# How to search for old threads?



## Claire (Nov 17, 2008)

Several times I've tried to look up a thread I remember seeing, or one I started myself and wanted to add to.  I find myself looking through pages and pages.  I know I'm a computer dummy, but is there a search I can do to find an entry I've seen before?


----------



## expatgirl (Nov 17, 2008)

yes, there is.........can't help you though............I'm a computer dummy right along with you.........don't worry the mods will help you.......they are wonderful here..............


----------



## attie (Nov 17, 2008)

Girls, if you go to your own profile you will find all the info you need,

Click on your "private messages" and then go look down the left hand column


----------



## Adillo303 (Nov 17, 2008)

The best way that I have found is to use google. I have the Google toolbar you can hust go to Google. Enter your search terms, such as chocolate chip cookies and then a space and put site:discusscooking.com. IE: "chocolate chip cookies site:discuss cooking.com" Don't put in the quotes. Google will serch only discuss cooking. works pretty well.


----------



## QSis (Nov 19, 2008)

Adillo is correct. Use the "advanced search" part of Google.

In the "exact phrase" box, type in things that are more than one word, like "chocolate chip cookies" (no quotes)

In the bottom most box where it asks for domain, type what Adillo said: www.discusscooking.com

And if you know anything else, like the poster's name, you can type that in the top-most box.

Click enter and your options are often narrowed down to the exact thread or even post.

Google is an amazing and wonderful thing! 

Lee


----------



## Alix (Nov 19, 2008)

Or you can use the Search function here on DC. After you hit the Search link go to advanced search. Specific title or post and it will search that way for you. If you are pretty sure of the title you can just type that in and you can choose the forum or subforum to look in. You can also enter the User name if you know it. Good luck!


----------



## Lefty7887 (Nov 20, 2008)

QSis said:


> Google is an amazing and wonderful thing!
> 
> Lee


 
Yes the advance search in Google has been a life saver at times.


----------



## Lefty7887 (Nov 20, 2008)

I just noticed DC has tags you can put on threads.  If a thread starter were to use this function it would also help in searches.  For instance if I were to post a recipe for say Chicken Soup I could use the tags recipe, Chicken, Soup... and anyone searching the tags could quickly narrow it down.  Lefty


----------



## CharlieD (Nov 20, 2008)

What are tags?

And Search here doesn't work too well.

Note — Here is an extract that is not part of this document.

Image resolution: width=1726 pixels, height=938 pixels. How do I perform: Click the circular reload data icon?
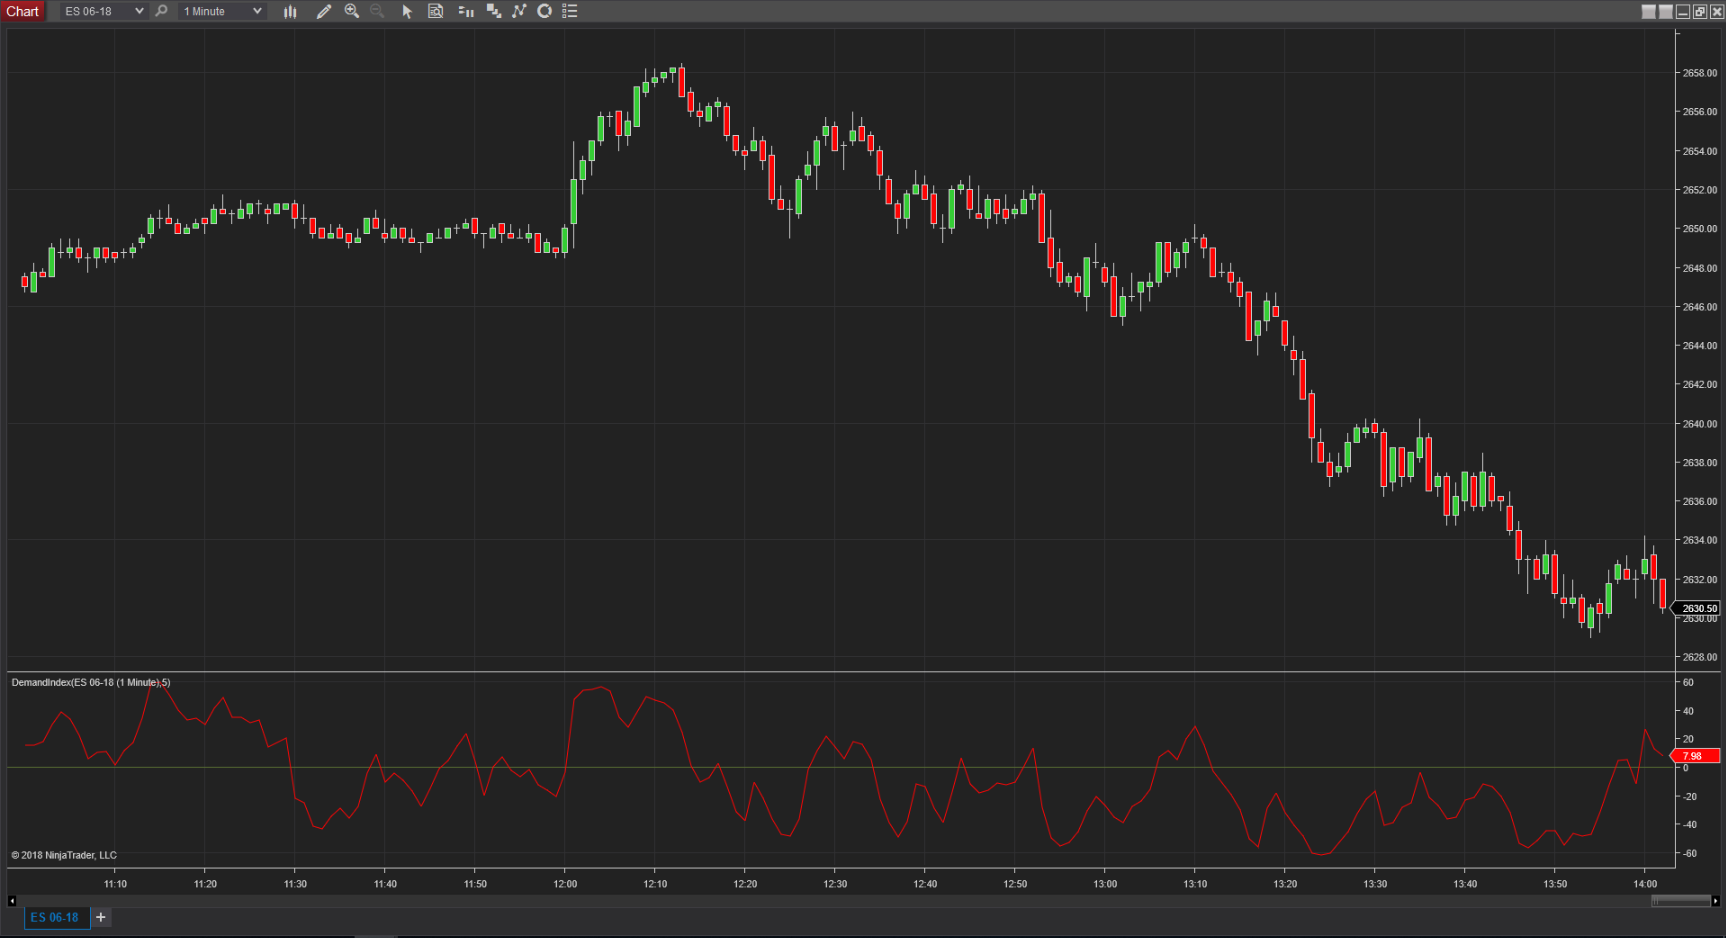point(545,11)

You search for one thing it brings hundreds answers, most of them wrong.


----------



## Lefty7887 (Nov 20, 2008)

CharlieD said:


> What are tags?
> 
> And Search here doesn't work too well. You search for one thing it brings hundreds answers, most of them wrong.


 
If you look after the last post on the bottom of the page you see the line that says Tags, on the right hand side there is an edit tag that is underlined.  If you click this it will pop up a box where you can enter two tags.  With help from another DC poster you can add enough tags to be relavent.  Maybe the administrators can bump the limit to 3 or 4.  I know this from being a moedator on another site.
Edit;  You can also put in up to 5 tags when creating a post in the box below your original post, before you make the post.


----------



## CharlieD (Nov 20, 2008)

Thanks.


----------



## Lefty7887 (Nov 20, 2008)

CharlieD said:


> Thanks.


 
NP, I think it will work if we all use them, it would definetly make advance searches easier.


----------